Rara muerte de capo mexicano acusado de masacre
Crece la tensión por la desaparición de 43 estudiantes.
AP
CHILPANCINGO, México (AP) _ El jefe de un grupo del narcotráfico involucrado en la reciente desaparición de 43 estudiantes de magisterio se suicidó durante una operación de fuerzas federales, un día después de que algunos de sus compañeros que demandan la localización de los alumnos realizaran protestas violentas y quemaran edificios del gobierno del estado sureño de Guerrero.
Benjamín Mondragón, alias “Benjamón’’ y uno de los supuestos líderes de la organización criminal, se mató al verse acorralado por las autoridades tras un intercambio de disparos en la localidad de Jiutepec, en el estado central de Morelos, dijo el funcionario no autorizado a ser identificado porque no se ha informado oficialmente sobre el caso.
El funcionario dijo que no tenía información sobre si Mondragón estaría directamente involucrado en la desaparición de los 43 estudiantes de la Normal Rural de Ayotzinapa.
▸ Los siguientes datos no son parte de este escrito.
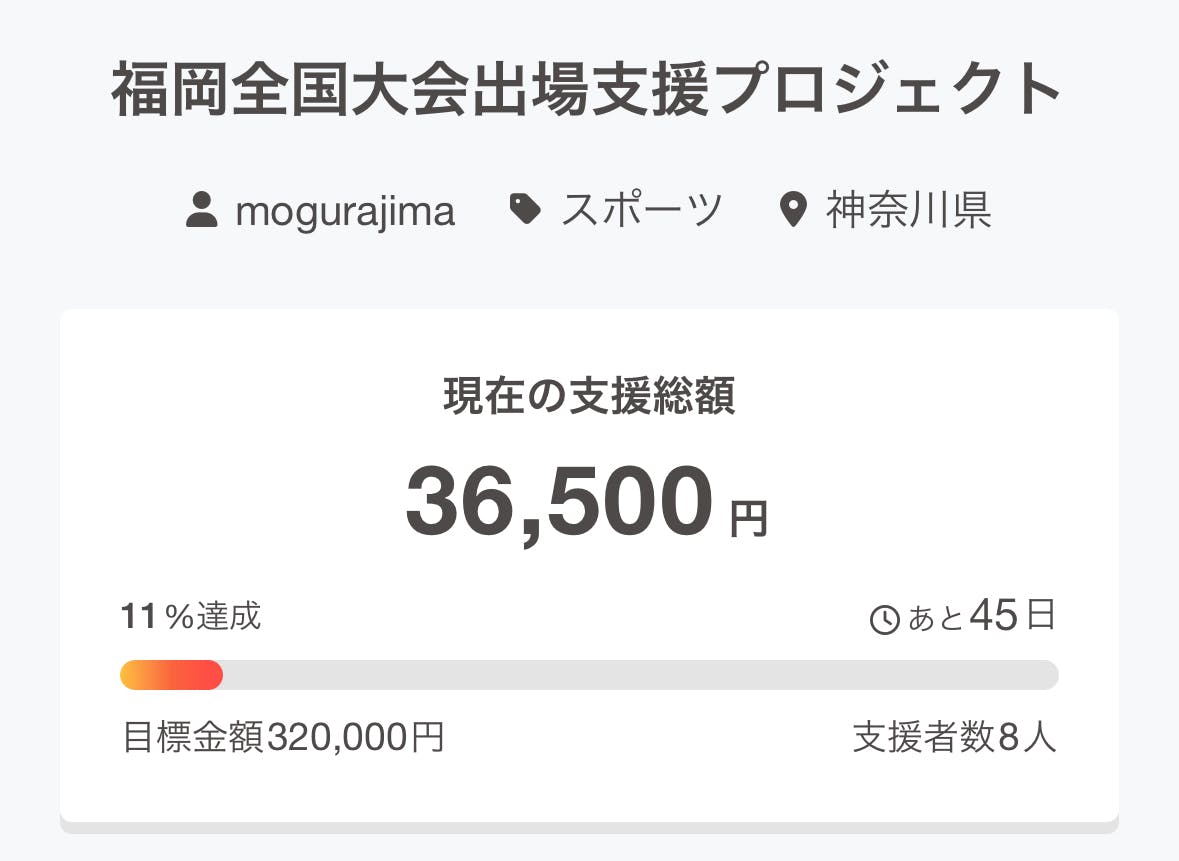
Task: Click the clock icon beside あと45日
Action: pos(885,620)
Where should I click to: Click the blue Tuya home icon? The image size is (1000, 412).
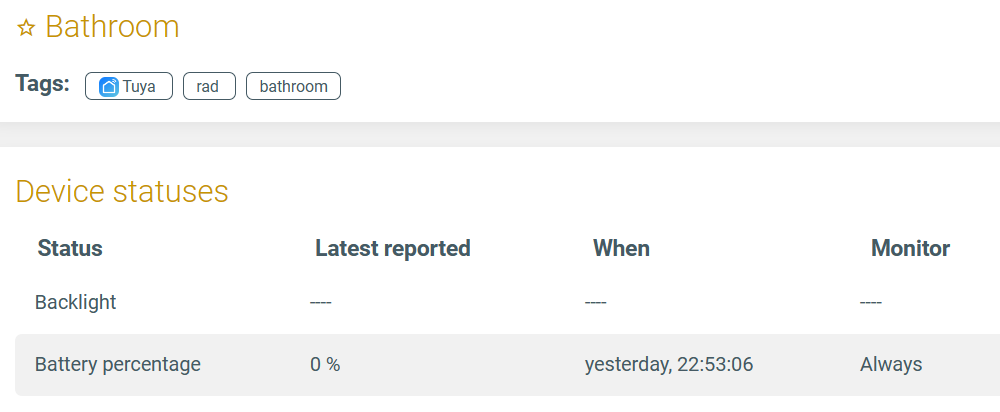pyautogui.click(x=109, y=86)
Comentó que inicialmente se les había reportado que Mondragón había sido abatido en el enfrentamiento con las fuerzas federales, aunque después recibieron información de que el presunto capo se suicidó cuando estaba a punto de ser arrestado, aunque no tenía detalles sobre cómo lo hizo.
Las desapariciones ocurrieron luego de varios ataques ocurridos la noche del 26 de septiembre cuando la policía y civiles armados dispararon a los autobuses en los que los estudiantes se disponían a dejar Iguala, un municipio del estado sureño de Guerrero. Los disparos dejaron seis muertos y 25 heridos.
Las autoridades han reportado que algunos alumnos habrían sido detenidos por policías municipales y entregados a miembros de Guerreros Unidos.
Políticos y autoridades han señalado que familiares de la esposa del alcalde Iguala hacen parte del grupo Guerreros Unidos. Y tanto el alcalde, José Luis Abarca, como su cónyuge, María de los Ángeles Pineda, han sido declarados como prófugos de la justicia por las autoridades.
Abarca está acusado desde hace un año de otro homicidio y, según el gobernador Aguirre, también de delincuencia organizada, mientras su esposa, María de los Ángeles Pineda, tiene varios hermanos narcotraficantes.
Aguirre reconoció las sospechas de que Pineda ordenó actuar contra los estudiantes por temor a que fueran a arruinar un discurso que tenía previsto dar ese día como directora local de un organismo oficial de protección a los niños.
Más de una treintena de personas han sido detenidas, 26 de ellos policías de Iguala y el resto presuntos sicarios de Guerreros Unidos, un grupo que surgió tras divisiones en el cartel de los hermanos Beltrán Leyva.
Los supuestos miembros del grupo del narcotráfico han dado información a las autoridades para localizar nueve fosas en distintos lugares de Iguala y de dónde se han recuperado varios cuerpos que algunos temen sean de los jóvenes estudiantes.
Ayer se informó que los restos de las primeras fosas no corresponden a los de algunos de los 43 estudiantes desaparecidos, aseveró el procurador general de la república Jesús Murillo Karam.
El funcionario dijo que luego de los estudios de ADN efectuados en los restos de 28 cuerpos localizados en las primeras cinco fosas descubiertas se determinó que no corresponden a los de algunos de los jóvenes de la Normal Rural de Ayotzinapa. Y añadió que aún realizan las pruebas a restos de otras cuatro fosas.
Los primeros resultados sobre las fosas comunes sólo alimentan el misterio sobre el destino de los jóvenes, mientras crece la violencia.